Regional and National Variations Interpretation

The jarring gap in maternal survival rates between nations, where a mother's life can depend more on her postal code than on medical science, screams that our progress is geographically selective and morally inconsistent.

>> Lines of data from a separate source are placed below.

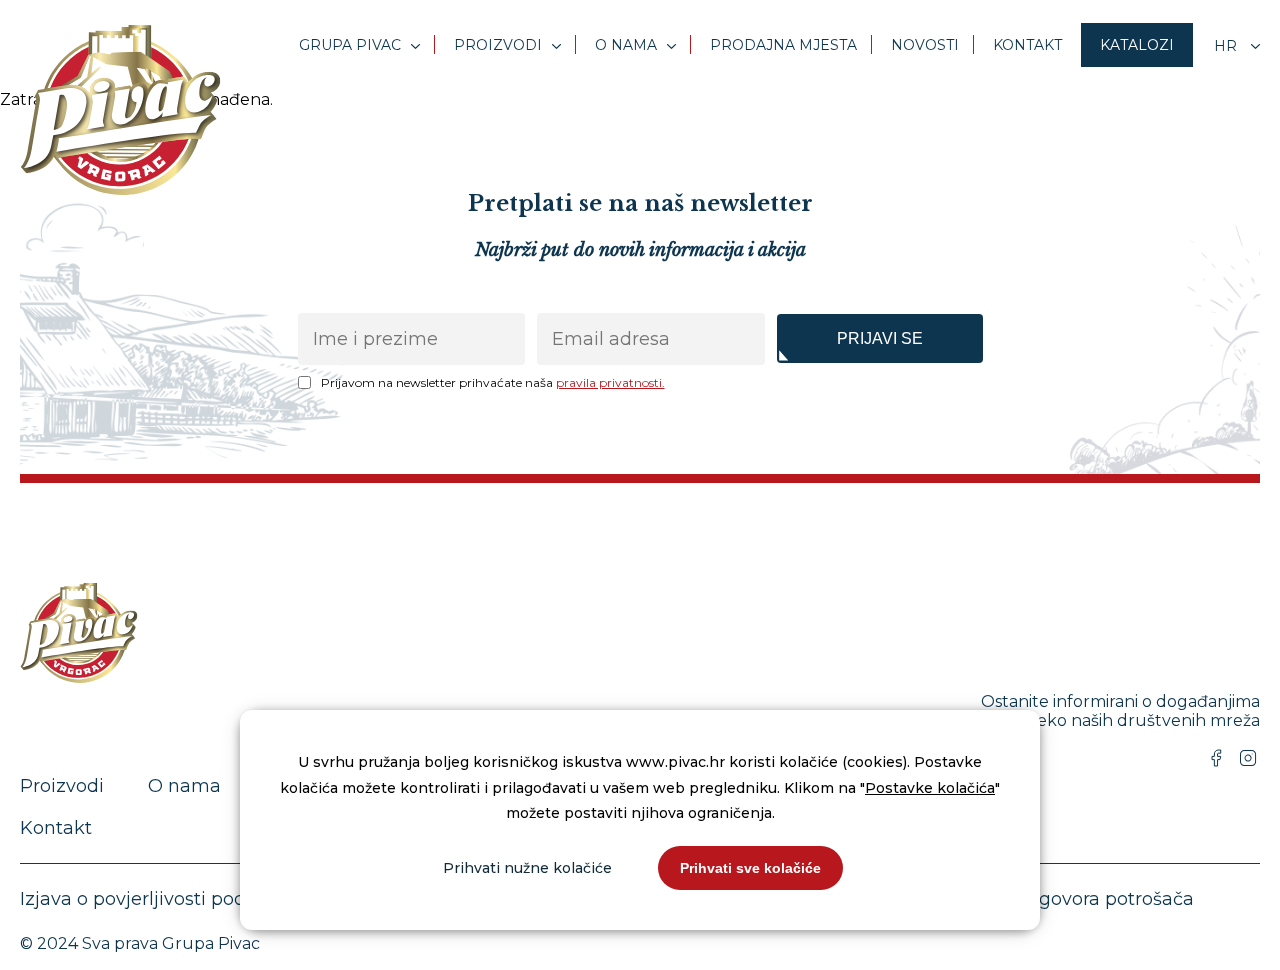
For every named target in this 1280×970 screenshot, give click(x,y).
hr (1227, 46)
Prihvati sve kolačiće (750, 868)
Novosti (925, 45)
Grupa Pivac (350, 45)
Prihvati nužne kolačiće (527, 868)
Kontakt (1027, 45)
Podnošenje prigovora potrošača (1048, 899)
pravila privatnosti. (610, 382)
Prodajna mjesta (783, 45)
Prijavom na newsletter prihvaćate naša (493, 382)
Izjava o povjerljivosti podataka (158, 899)
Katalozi (1137, 45)
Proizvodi (498, 45)
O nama (626, 45)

Risk Factors and Vulnerable Populations

  • Girls aged 15-19 are twice as likely to die from hemorrhage than women 20+
  • Women with no education have 4 times higher MMR than those with 12+ years schooling
  • Rural women face 30% higher MMR risk than urban in low-income countries
  • Obesity increases maternal mortality risk by 2-6 times in pregnancy
  • HIV-positive women have MMR 3-5 times higher
  • Indigenous women in Australia have MMR 2.3 times higher than non-Indigenous
  • Women over 35 have 4.6 times MMR risk compared to 20-24 age group
  • Black women in US have 3-4 times higher MMR than white women (55.3 vs 19.1 per 100k)
  • Multiparous women (5+ births) have 2 times higher risk
  • Poverty increases MMR risk by 2.8 fold in developing countries
  • Refugees face 2.5 times higher MMR due to poor access
  • Anemia raises postpartum hemorrhage death risk 3-fold
  • Adolescents under 15 have MMR 5 times higher than 20-24 year olds
  • Women without antenatal care have 5 times higher MMR
  • In US, women with low income (<$25k) have 2.2x MMR risk
  • Malnutrition doubles maternal mortality risk in pregnancy
  • Migrant women in Europe have 60% higher MMR than nationals
  • Grand multiparity (>5) increases risk 7-fold in some African studies
  • Diabetes pre-gestational raises MMR 5-fold
  • Distance >50km to facility triples MMR in rural areas
  • Fourth+ birth increases risk 2.3 times globally
  • In India, scheduled caste women have 2x MMR of others
  • Smoking increases ectopic pregnancy death risk 3x
  • Cesarean without indication raises infection death 10x in low-resource

Risk Factors and Vulnerable Populations Interpretation

These stark statistics form a chilling portrait where the simple act of becoming a mother is treacherously amplified by youth, poverty, race, geography, and the brutal absence of care, proving that while childbirth is universal, safety is a privilege.